Kalkan, 9 Eylül Üniversitesi Kimya Bölümü’nde okuyordu. Evde sık sık deney yapıyordu. Son zamanlarda da internet üzerinden ticarete merak sardı ancak büyük paralar kaybetti. İşte bu durum onun psikolojisini bozdu. Mahmut Can Kalkan en son internet üzerinden sipariş verip potasyum siyanürü aldı. Eve gelen potasyum siyanürü bir takım sıvılarla karıştırdı ve daha sonra anne ile babasına şerbet diye içirdi. Anne ve baba hemen fenalaştı. Bu kez siyanürlü sıvıyı 16 yaşındaki kardeşi Mehmet Taha ve 4 yaşındaki kardeşi Emircan’a da içirmeye kalkıştı. Ancak Mehmet Taha annesinin fenalaştığını görünce içmeyi reddetti ve aralarında arbede çıktı. Bu kez siyanür ortalığa saçıldı. 16 yaşındaki Mehmet, 4 yaşındaki Emircan ve onları zehirlemeye çalışan ağabeyleri Mahmut Can fenalaştı.

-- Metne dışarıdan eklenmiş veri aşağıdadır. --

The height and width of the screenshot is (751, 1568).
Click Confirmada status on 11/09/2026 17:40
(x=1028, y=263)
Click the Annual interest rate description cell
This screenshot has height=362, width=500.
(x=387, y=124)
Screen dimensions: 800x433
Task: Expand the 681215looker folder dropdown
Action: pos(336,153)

Anne Fatma Kalkan kendini dışarı atmayı başardı. Komşulardan yardım istedi. Olay yerine gelen sağlık ekipleri tarafından Kalkan ailesinin 5 üyesi de hastaneye kaldırıldı. Ne anne ne de baba kurtarılabildi. Anne ve babasını öldüren, iki kardeşini zehirlemekle suçlanan üniversite öğrencisi Mahmut Can Kalkan gözaltına alındı.

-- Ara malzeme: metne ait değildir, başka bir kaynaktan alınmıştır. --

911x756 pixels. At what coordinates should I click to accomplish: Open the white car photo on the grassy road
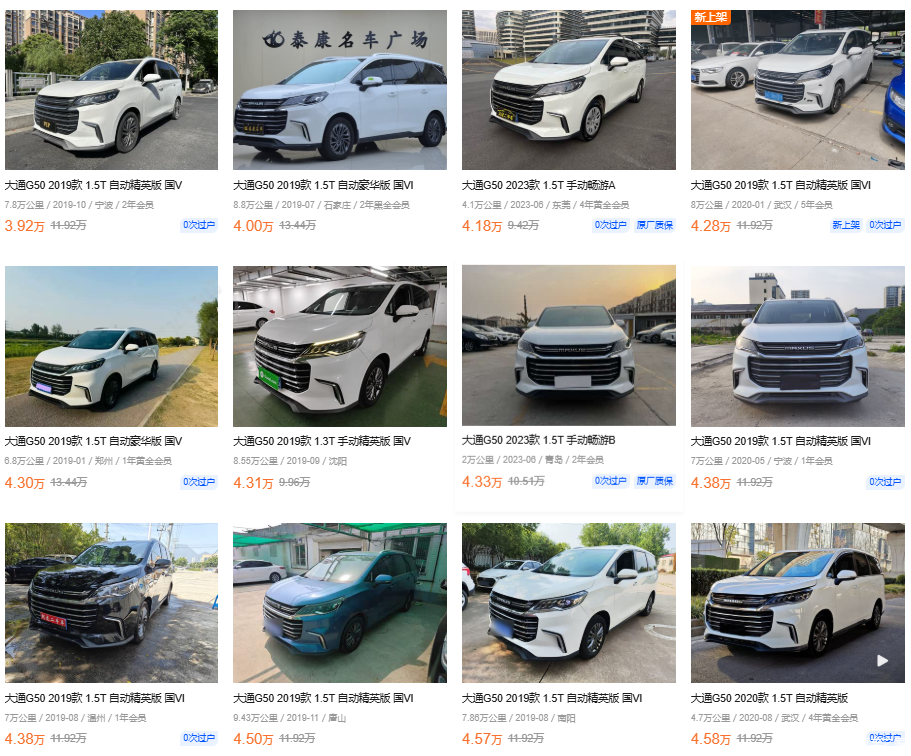pos(112,346)
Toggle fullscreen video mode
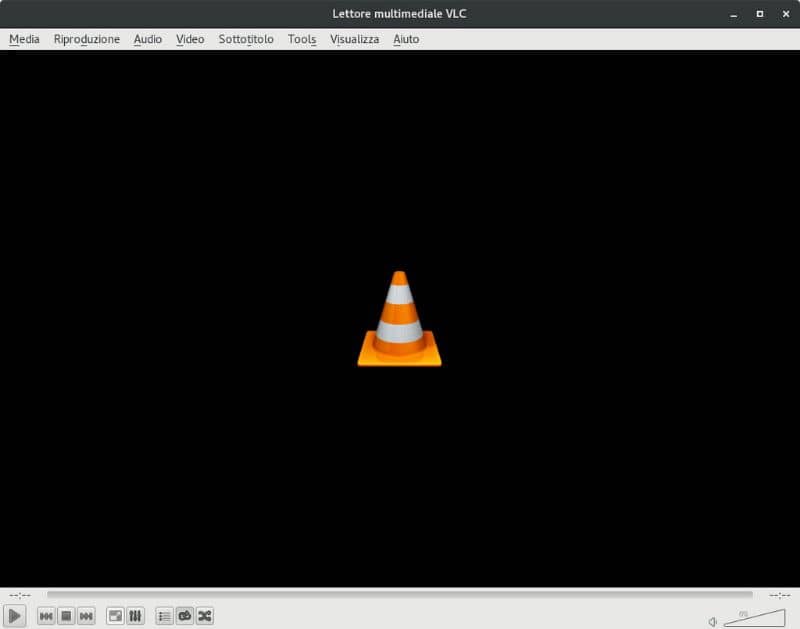This screenshot has width=800, height=629. pos(116,616)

“KIRMIZI GÖZLÜ, RENKLİ PELERİNLİ ŞAHIS”
Bir süre internet üzerinden ticaret yaptım. Kız arkadaşımdan ayrıldıktan bir hafta sonra üniversitenin laboratuvarında sadece benim görebildiğim bir şahısla tanıştım. Bu şahıs sanki beynimin içine girdi. Kırmızı gözlü, siyah pelerinli ve mekanik sesli bir şahıstı. İsmini sorduğumda bana ‘isim yok’ diyordu. Bu şahıs sadece laboratuvarda ve uyuduğumda geliyordu. Bana sürekli ‘gel beraber deney yapalım, beni baban gönderdi’ diyordu. ‘Seninle uyku deneyi yapacağız’ diyordu. Daha sonraki süreçte bu gizemli kişi benden siyanür bulmamı istedi. Siyanür bulmak için sıkça uğradığım Karşıyaka’daki bir kahvehanede daha önce uyuşturucu temin ettiğim kişiden 1 kilogram siyanürü 220 lira karşılığında satın aldım.

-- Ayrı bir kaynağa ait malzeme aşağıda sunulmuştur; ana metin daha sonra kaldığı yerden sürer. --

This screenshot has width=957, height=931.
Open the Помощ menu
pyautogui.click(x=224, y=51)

“SİYANÜRÜ KIRMIZI GÖZ VE BABAM İSTEDİ”
Babam bana, ‘Hep beraber uyuyacağız, sen hazırla getir; ama küçük kardeşine içirme o korkar.’ dedikten sonra aşağı indi. Siyanürü 3 ayrı bardağa ikişer çay kaşığı koyarak karıştırdım. Yapmış olduğum karışımı babamların olduğu odaya götürdüm. Burada masaya bıraktım. Karışımı önce annem ve kardeşim Emir Can içti. Onlar içerken babam bir müddet seyretti ve ardından o da içti. Ben bu esnada küçük kardeşimi ‘korkmasın’ diye tuvalete götürdüm. Kardeşimle tuvalette olduğum sırada annem ve babam, ‘Sen ne yaptın’ diye bağırmaya başladı. Annemin bağırması üzerine komşular bize geldi. Siyanürü kırmızı göz ve babam istediği için hazırladım. Hatta dün gece nezarette yanıma geldi babamın iyi olduğunu söyledi. Annem ve babamla aram iyiydi. Hatta geçen Anneler Günü’nde anneme gül aldım.